__Exercise__. Could you reproduce every one of the records below verbatim, line for line?

[Element and text location data]
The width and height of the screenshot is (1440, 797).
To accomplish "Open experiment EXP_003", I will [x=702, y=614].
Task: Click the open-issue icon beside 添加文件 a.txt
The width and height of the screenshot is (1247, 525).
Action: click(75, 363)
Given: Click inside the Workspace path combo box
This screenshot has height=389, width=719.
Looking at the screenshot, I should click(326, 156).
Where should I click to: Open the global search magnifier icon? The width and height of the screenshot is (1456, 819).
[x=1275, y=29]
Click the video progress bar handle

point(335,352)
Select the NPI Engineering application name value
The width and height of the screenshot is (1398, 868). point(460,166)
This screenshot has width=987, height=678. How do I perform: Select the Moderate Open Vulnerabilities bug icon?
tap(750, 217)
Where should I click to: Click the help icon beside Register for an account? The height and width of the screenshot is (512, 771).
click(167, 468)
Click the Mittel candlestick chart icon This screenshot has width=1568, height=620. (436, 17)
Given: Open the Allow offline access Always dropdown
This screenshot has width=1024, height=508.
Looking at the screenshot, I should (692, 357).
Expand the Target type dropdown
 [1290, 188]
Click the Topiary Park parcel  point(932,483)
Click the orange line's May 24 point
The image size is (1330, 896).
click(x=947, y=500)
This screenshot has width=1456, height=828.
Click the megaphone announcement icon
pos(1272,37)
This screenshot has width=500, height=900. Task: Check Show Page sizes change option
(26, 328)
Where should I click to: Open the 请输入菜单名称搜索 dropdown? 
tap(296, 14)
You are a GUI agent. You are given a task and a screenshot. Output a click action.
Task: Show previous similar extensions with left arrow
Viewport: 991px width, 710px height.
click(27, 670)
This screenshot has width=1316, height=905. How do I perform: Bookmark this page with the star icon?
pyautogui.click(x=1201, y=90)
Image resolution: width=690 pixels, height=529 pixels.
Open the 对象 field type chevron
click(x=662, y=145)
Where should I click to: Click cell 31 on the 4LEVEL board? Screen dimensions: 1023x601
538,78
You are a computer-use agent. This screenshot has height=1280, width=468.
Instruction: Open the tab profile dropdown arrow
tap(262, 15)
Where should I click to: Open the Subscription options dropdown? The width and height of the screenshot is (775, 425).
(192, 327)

__Result below__.
The width and height of the screenshot is (1440, 797).
To accomplish "Open experiment EXP_003", I will [x=702, y=614].
Task: Click the open-issue icon beside 添加文件 a.txt
The width and height of the screenshot is (1247, 525).
Action: click(75, 363)
Given: Click inside the Workspace path combo box
This screenshot has height=389, width=719.
Looking at the screenshot, I should click(326, 156).
Where should I click to: Open the global search magnifier icon? The width and height of the screenshot is (1456, 819).
[x=1275, y=29]
Click the video progress bar handle

point(335,352)
Select the NPI Engineering application name value
The width and height of the screenshot is (1398, 868). point(460,166)
This screenshot has width=987, height=678. How do I perform: Select the Moderate Open Vulnerabilities bug icon?
tap(750, 217)
Where should I click to: Click the help icon beside Register for an account? The height and width of the screenshot is (512, 771).
click(167, 468)
Click the Mittel candlestick chart icon This screenshot has width=1568, height=620. (436, 17)
Given: Open the Allow offline access Always dropdown
This screenshot has width=1024, height=508.
Looking at the screenshot, I should (692, 357).
Expand the Target type dropdown
 [1290, 188]
Click the Topiary Park parcel  point(932,483)
Click the orange line's May 24 point
The image size is (1330, 896).
click(x=947, y=500)
This screenshot has width=1456, height=828.
Click the megaphone announcement icon
pos(1272,37)
This screenshot has width=500, height=900. Task: Check Show Page sizes change option
(26, 328)
Where should I click to: Open the 请输入菜单名称搜索 dropdown? 
tap(296, 14)
You are a GUI agent. You are given a task and a screenshot. Output a click action.
Task: Show previous similar extensions with left arrow
Viewport: 991px width, 710px height.
click(27, 670)
This screenshot has width=1316, height=905. How do I perform: Bookmark this page with the star icon?
pyautogui.click(x=1201, y=90)
Image resolution: width=690 pixels, height=529 pixels.
Open the 对象 field type chevron
click(x=662, y=145)
Where should I click to: Click cell 31 on the 4LEVEL board? Screen dimensions: 1023x601
538,78
You are a computer-use agent. This screenshot has height=1280, width=468.
Instruction: Open the tab profile dropdown arrow
tap(262, 15)
Where should I click to: Open the Subscription options dropdown? The width and height of the screenshot is (775, 425).
(192, 327)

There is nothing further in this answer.